* _TASK INSTRUCTIONS_: Return every line from the one with "Click the Business Name input field" through the one with "Given: Toggle the host 董帅's microphone", inclusive, exactly as it appears below.

<<<<

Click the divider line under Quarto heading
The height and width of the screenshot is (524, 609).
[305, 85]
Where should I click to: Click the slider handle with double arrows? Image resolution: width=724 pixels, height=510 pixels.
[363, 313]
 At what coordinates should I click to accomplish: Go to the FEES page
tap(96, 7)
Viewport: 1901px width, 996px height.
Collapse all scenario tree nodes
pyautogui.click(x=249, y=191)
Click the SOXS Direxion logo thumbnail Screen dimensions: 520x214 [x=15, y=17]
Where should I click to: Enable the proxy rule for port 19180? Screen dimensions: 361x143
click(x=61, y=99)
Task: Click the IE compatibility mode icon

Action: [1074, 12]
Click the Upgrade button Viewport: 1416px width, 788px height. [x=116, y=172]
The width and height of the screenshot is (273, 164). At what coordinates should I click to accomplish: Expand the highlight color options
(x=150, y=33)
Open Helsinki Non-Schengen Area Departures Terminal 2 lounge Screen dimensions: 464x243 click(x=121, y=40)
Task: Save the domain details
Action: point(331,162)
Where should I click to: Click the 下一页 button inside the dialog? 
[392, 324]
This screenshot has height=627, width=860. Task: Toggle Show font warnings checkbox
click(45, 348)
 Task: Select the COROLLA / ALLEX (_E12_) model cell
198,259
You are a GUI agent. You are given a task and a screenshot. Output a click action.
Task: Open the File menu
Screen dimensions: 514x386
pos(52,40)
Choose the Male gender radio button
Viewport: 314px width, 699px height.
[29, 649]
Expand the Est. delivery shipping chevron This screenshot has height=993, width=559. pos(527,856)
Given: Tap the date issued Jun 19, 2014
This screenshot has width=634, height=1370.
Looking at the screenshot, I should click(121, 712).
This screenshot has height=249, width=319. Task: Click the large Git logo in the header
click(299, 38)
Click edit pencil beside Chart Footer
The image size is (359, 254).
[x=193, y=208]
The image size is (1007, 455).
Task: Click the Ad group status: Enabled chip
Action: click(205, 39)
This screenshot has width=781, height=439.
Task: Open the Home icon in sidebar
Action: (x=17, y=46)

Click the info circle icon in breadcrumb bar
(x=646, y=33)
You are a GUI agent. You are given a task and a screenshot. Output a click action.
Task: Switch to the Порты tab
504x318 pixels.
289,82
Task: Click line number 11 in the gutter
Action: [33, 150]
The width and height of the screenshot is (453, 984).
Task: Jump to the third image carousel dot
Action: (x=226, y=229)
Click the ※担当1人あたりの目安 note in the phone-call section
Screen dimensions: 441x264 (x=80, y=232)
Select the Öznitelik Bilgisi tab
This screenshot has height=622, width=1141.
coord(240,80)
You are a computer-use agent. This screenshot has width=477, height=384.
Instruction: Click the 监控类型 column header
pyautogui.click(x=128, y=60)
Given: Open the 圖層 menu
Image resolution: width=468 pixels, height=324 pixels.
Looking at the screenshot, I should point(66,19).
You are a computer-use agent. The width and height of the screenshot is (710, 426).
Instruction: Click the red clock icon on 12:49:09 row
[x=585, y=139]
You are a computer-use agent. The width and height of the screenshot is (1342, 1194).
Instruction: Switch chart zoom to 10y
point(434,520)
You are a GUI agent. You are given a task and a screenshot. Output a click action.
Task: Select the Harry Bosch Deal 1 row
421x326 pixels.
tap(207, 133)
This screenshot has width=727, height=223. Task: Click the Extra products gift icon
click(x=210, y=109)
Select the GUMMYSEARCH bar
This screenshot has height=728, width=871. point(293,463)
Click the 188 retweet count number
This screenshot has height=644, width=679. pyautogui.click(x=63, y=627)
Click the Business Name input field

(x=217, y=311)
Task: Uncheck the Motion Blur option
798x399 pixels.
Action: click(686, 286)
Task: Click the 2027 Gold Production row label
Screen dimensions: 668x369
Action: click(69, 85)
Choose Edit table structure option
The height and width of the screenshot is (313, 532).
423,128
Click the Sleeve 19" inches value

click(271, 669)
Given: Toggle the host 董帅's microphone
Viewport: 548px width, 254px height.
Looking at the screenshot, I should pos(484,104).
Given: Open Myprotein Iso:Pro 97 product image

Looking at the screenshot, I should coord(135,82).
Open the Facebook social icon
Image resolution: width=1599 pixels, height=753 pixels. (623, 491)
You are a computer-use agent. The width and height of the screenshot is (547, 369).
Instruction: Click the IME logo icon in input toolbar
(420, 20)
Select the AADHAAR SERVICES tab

>>>>

* _YOUR SOLUTION_:
Click the Business Name input field

(x=217, y=311)
Task: Uncheck the Motion Blur option
798x399 pixels.
Action: click(686, 286)
Task: Click the 2027 Gold Production row label
Screen dimensions: 668x369
Action: click(69, 85)
Choose Edit table structure option
The height and width of the screenshot is (313, 532).
423,128
Click the Sleeve 19" inches value

click(271, 669)
Given: Toggle the host 董帅's microphone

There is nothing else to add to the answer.